MMP13和TIMP2在肝缺血再灌注损伤介导肝纤维化进程中的动态变化及作用

探讨肝缺血再灌注损伤(HIRI)介导肝纤维化进程中基质金属蛋白酶-13(MMP13)和基质金属蛋白酶组织抑制剂2(TIMP2)的动态变化及作用。将70只C57雄性小鼠随机分为假手术组(Sham组)及肝缺血再灌注组(I/R 0 h组、I/R 3 h组、I/R 6 h组、I/R 72 h组、I/R 7 d组及I/R 15 d组)。夹闭肝门静脉、左叶和中叶的肝动脉,缺血90 min后开夹,分别再灌0、3、6、72 h、7 d及15 d,处死小鼠。检测小鼠血清谷丙转氨酶(ALT)、谷草转氨酶(AST)的水平;测定肝组织中羟脯氨酸(Hyp)的含量;免疫组化法检测肝组织中α-平滑肌肌动蛋白(α-SMA)表达量;RT-PCR检测肝组织MMP13和TIMP2 mRNA的表达水平;HE染色观察肝纤维化程度。结果显示,与Sham组相比,I/R 0 h、I/R 3 h及I/R 6 h组血清ALT、AST升高(P<0.05),I/R 72 h、I/R 7 d及I/R 15 d组下降(P<0.05)。I/R各组肝组织Hyp含量随再灌注时间延长逐渐升高,其中I/R 72 h、I/R 7 d、I/R 15 d组显著高于Sham组(P<0.05)。免疫组化显示,肝组织α-SMA的蛋白表达量随再灌注时间延长而逐渐增加。RT-PCR显示,I/R各组MMP13 mRNA的表达水平呈先高后低的趋势,与Sham组相比,I/R 0 h、I/R 3 h组显著升高(P<0.05)。而TIMP2的表达为先低后高,与Sham组相比,I/R 72 h、I/R 7 d及I/R 15 d组显著升高(P<0.05)。HE染色结果与上述变化趋势相一致。结果表明,在HIRI介导肝纤维化形成过程中MMP13与TIMP2呈动态的协同作用,共同促进肝纤维化的发生发展,是肝纤维化形成的关键因素。

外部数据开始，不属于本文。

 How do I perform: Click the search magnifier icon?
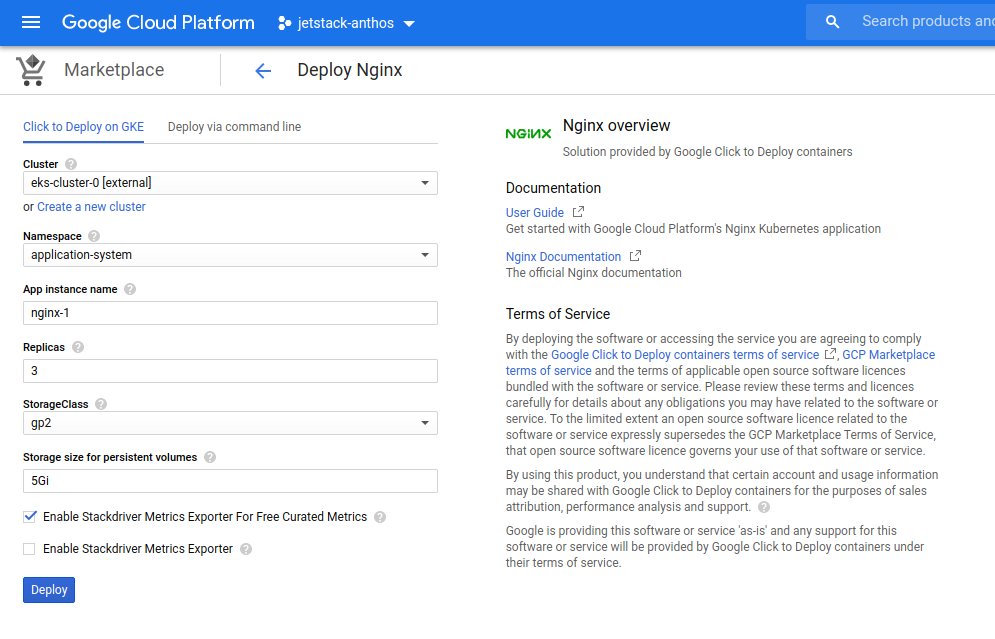pyautogui.click(x=832, y=20)
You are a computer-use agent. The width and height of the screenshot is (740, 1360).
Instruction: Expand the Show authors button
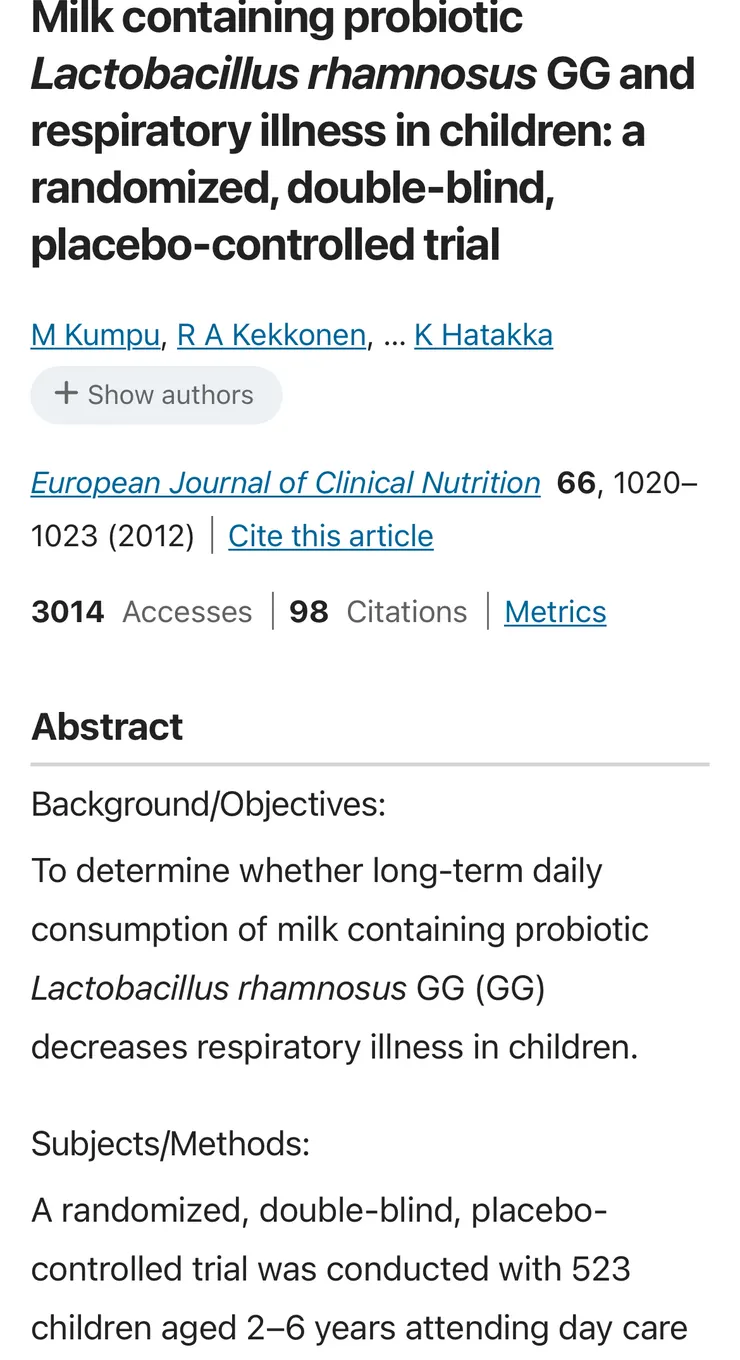tap(156, 395)
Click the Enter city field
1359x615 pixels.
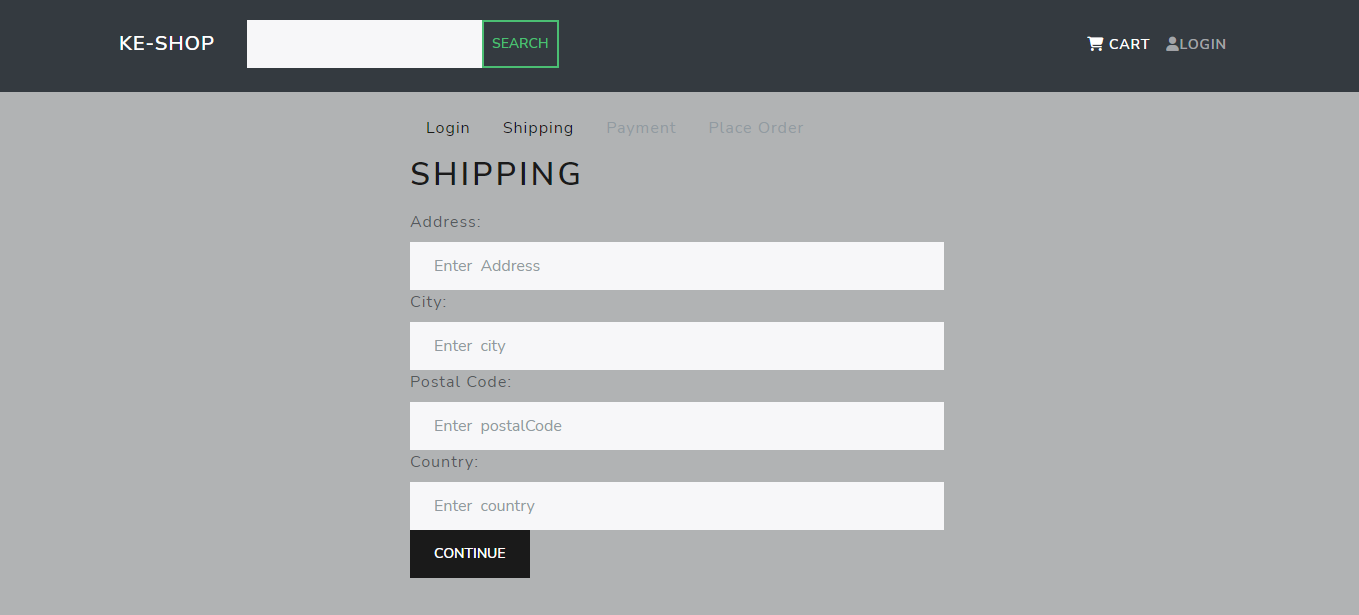[676, 345]
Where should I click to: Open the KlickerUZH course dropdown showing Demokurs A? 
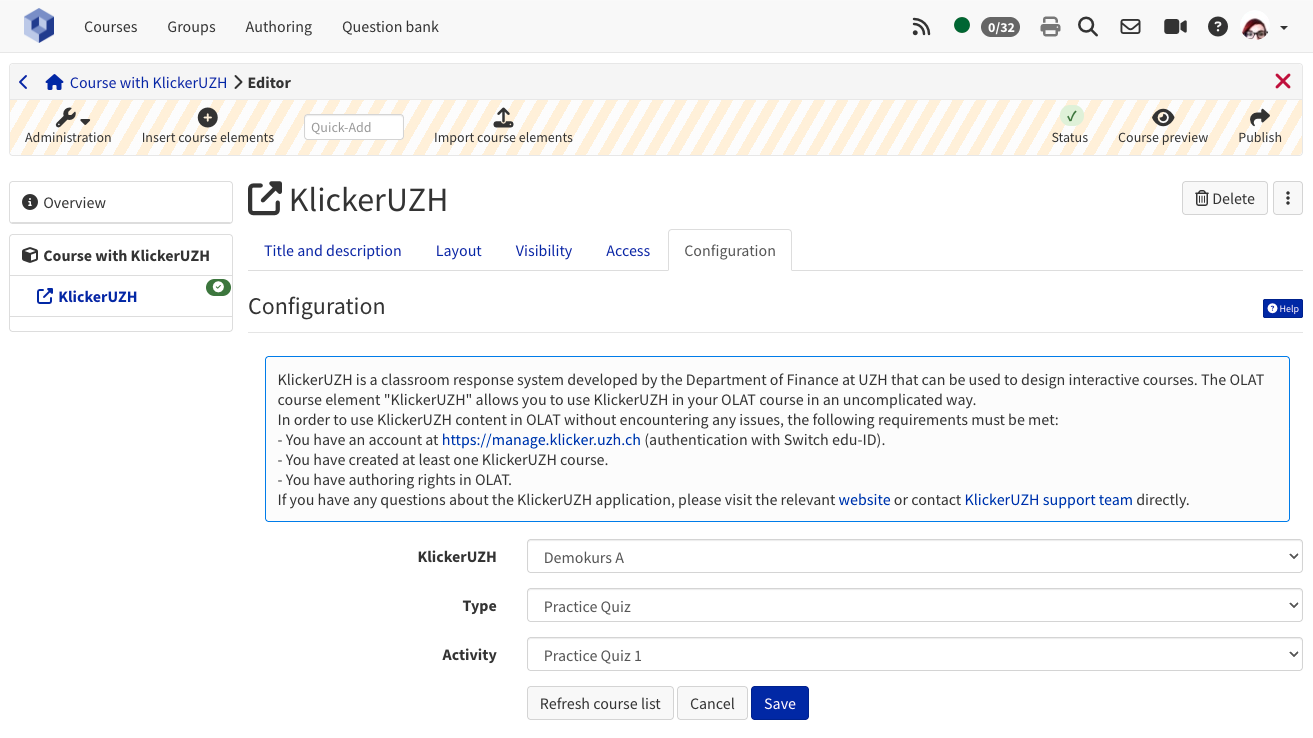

Dynamic Changes and Effects of MMP13 and TIMP2 in Process of Hepatic Fibrosis Mediated by Hepatic Ischemia Reperfusion Injury

To investigate the dynamic changes and effects of MMP13 and TIMP2 in the process of liver fibrosis mediated by hepatic ischemia reperfusion injury(HIRI).70 male C57 mice were randomly divided into Sham group and hepatic ischemia reperfusion group(I/R0 h group,I/R3 h group,I/R6 h group,I/R72 h group,I/R7 d group and I/R15 d group).The portal vein and hepatic arteries of the left and middle lobes were clamped by clips which were opened after 90 minutes ischemia.Then,the mice were reperfused for 0,3,6,72 hours,7 and 15 days,respectively,and put to death.Serum ALT and AST levels were detected in mice.The content of Hyp in liver tissue was determined.The expression of α-smooth muscle actin(α-SMA) was detected by immunohistochemistry.The expression levels of MMP13 and TIMP2 mRNA in liver tissues were detected by RT-PCR.The degree of liver fibrosis was observed by HE staining.The results of this experiment showed that compared with Sham group,serum ALT and AST of I/R0 h,I/R3 h and I/R6 h groups increased(P<0.05),while serum ALT and AST of I/R72 h,I/R7 d and I/R15 d groups decreased(P<0.05).The content of Hyp in liver tissue of I/R group increased gradually with the extension of reperfusion time,among which I/R72 h,I/R7 d and I/R15 d groups were significantly higher than Sham group(P<0.05).Immunohistochemical results showed that the protein expression of α-SMA increased with the time of reperfusion.RT-PCR showed that the expression level of MMP13 mRNA in I/R groups raised at first,then decreased,and compared with Sham group,the expression levels in I/R0 h and I/R3 h groups increased significantly(P<0.05).While the expression of TIMP2 raised at first,then decreased.Compared with Sham group,the expression of I/R72 h,I/R7 d and I/R15 d was significantly increased(P<0.05).The results of HE staining were consistent with the above trend.In this way,MMP13 and TIMP2 show a dynamic synergistic effect in the process of HIRI mediated liver fibrosis formation,and jointly promote the occurrence and development of liver fibrosis,which is the key factor in the formation of liver fibrosis.